[Aim of the task]: Would you copy the lines below exactly and omit the images?

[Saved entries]
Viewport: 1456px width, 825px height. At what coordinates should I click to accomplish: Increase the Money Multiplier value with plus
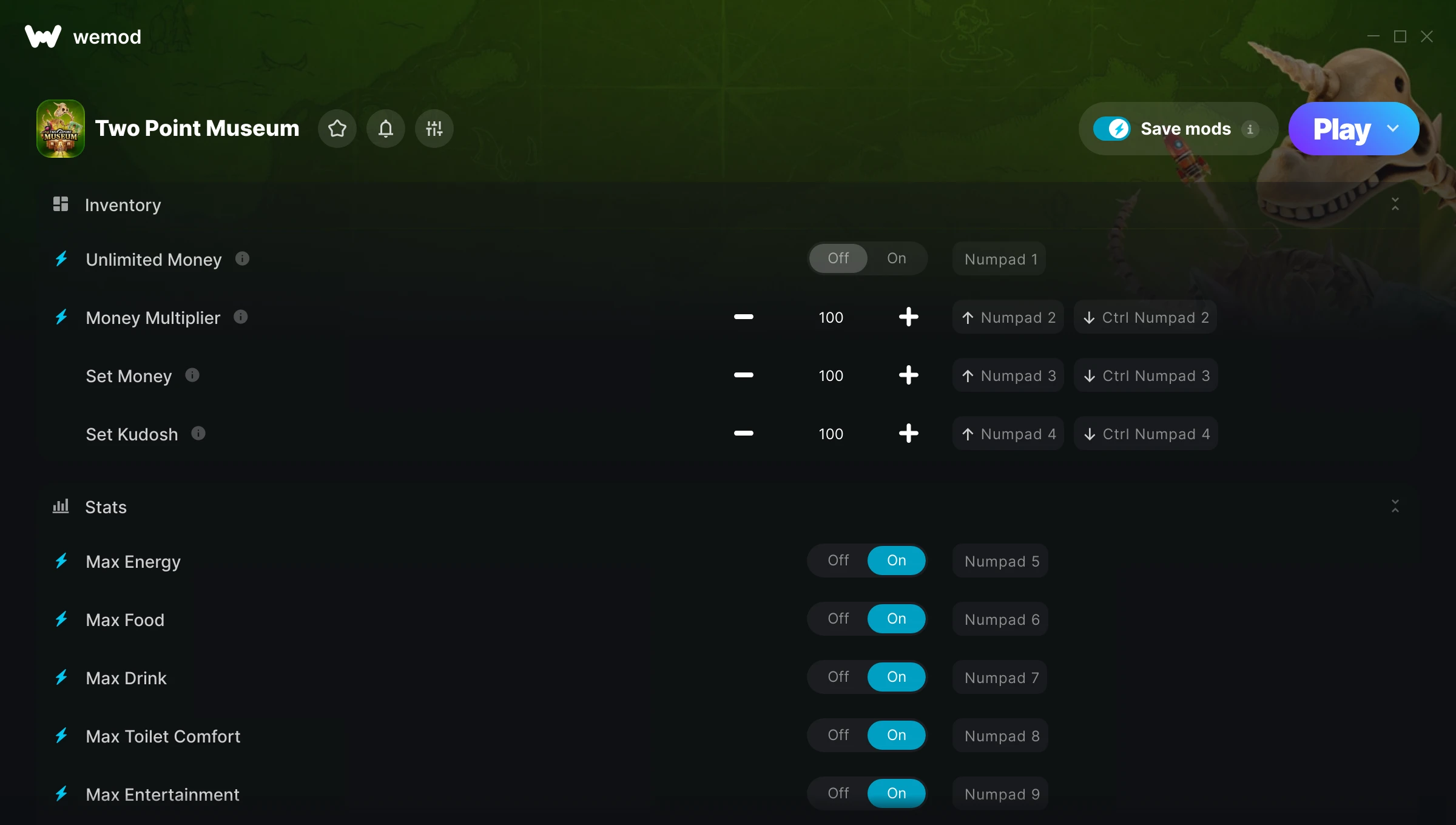click(908, 317)
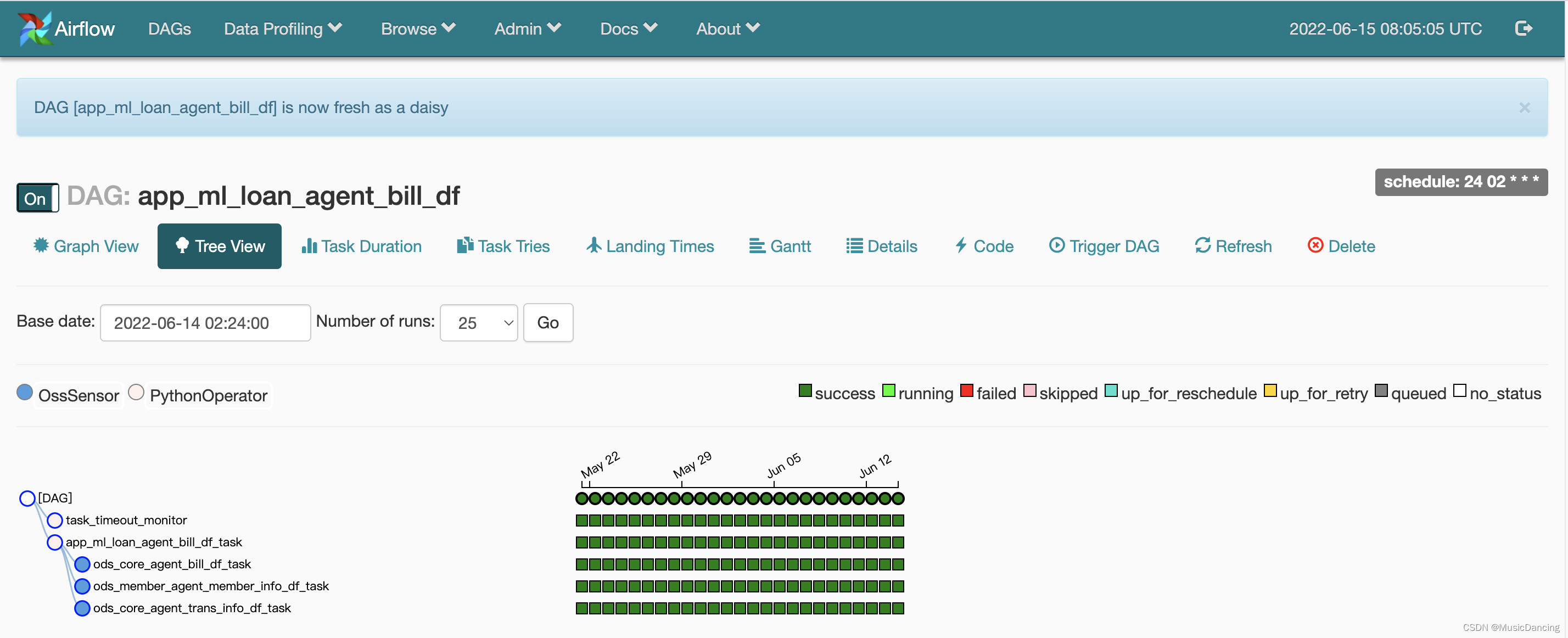Click the Trigger DAG play icon
This screenshot has width=1568, height=638.
[x=1056, y=245]
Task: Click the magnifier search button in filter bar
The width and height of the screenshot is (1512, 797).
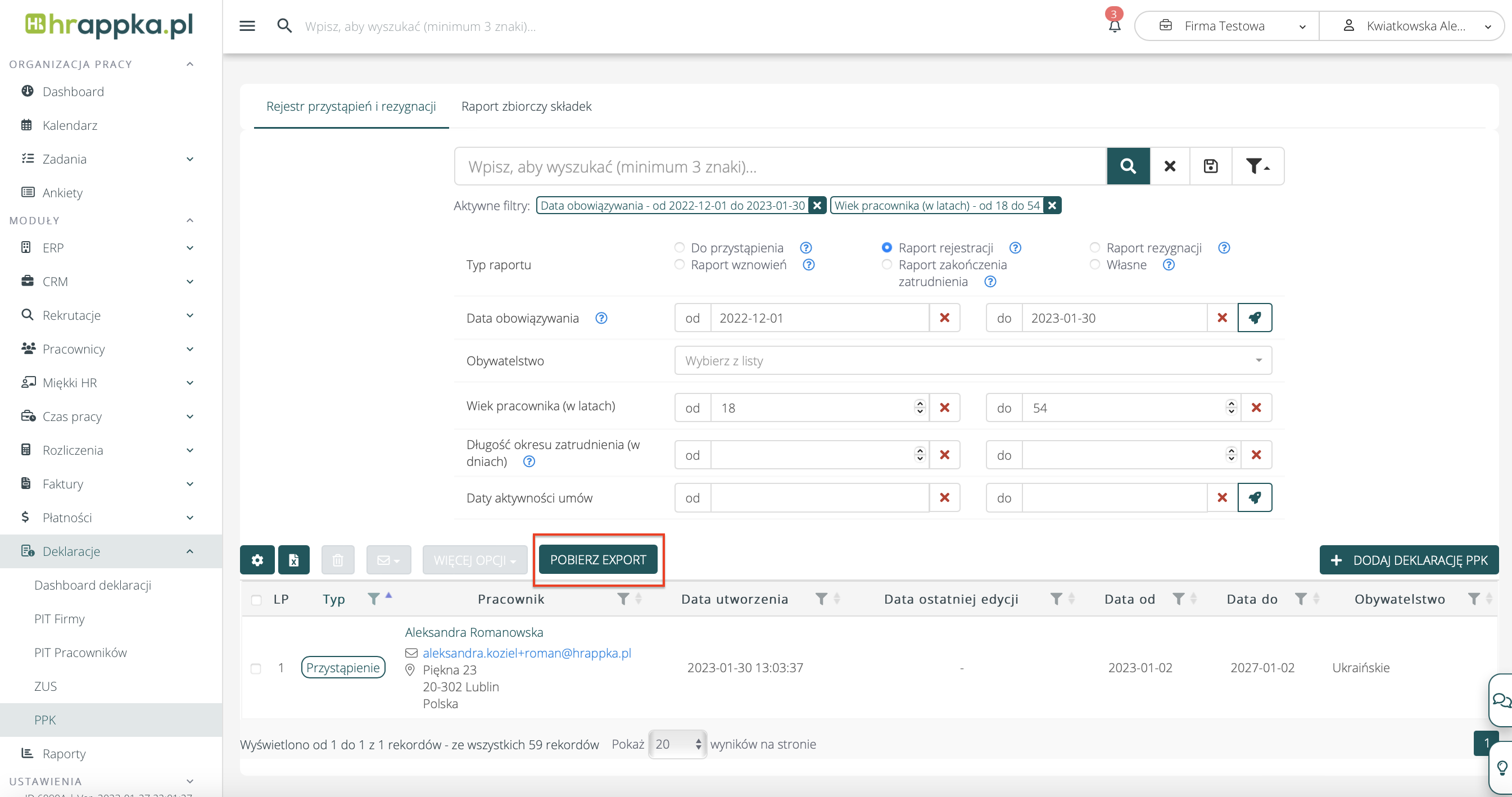Action: pos(1128,166)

[Response to the exercise]:
Viewport: 1456px width, 825px height. At what coordinates should I click to accomplish: Increase the Money Multiplier value with plus
click(908, 317)
Click the Trigger DAG play icon
This screenshot has width=1568, height=638.
[x=1056, y=245]
Task: Click the magnifier search button in filter bar
The width and height of the screenshot is (1512, 797).
Action: pos(1128,166)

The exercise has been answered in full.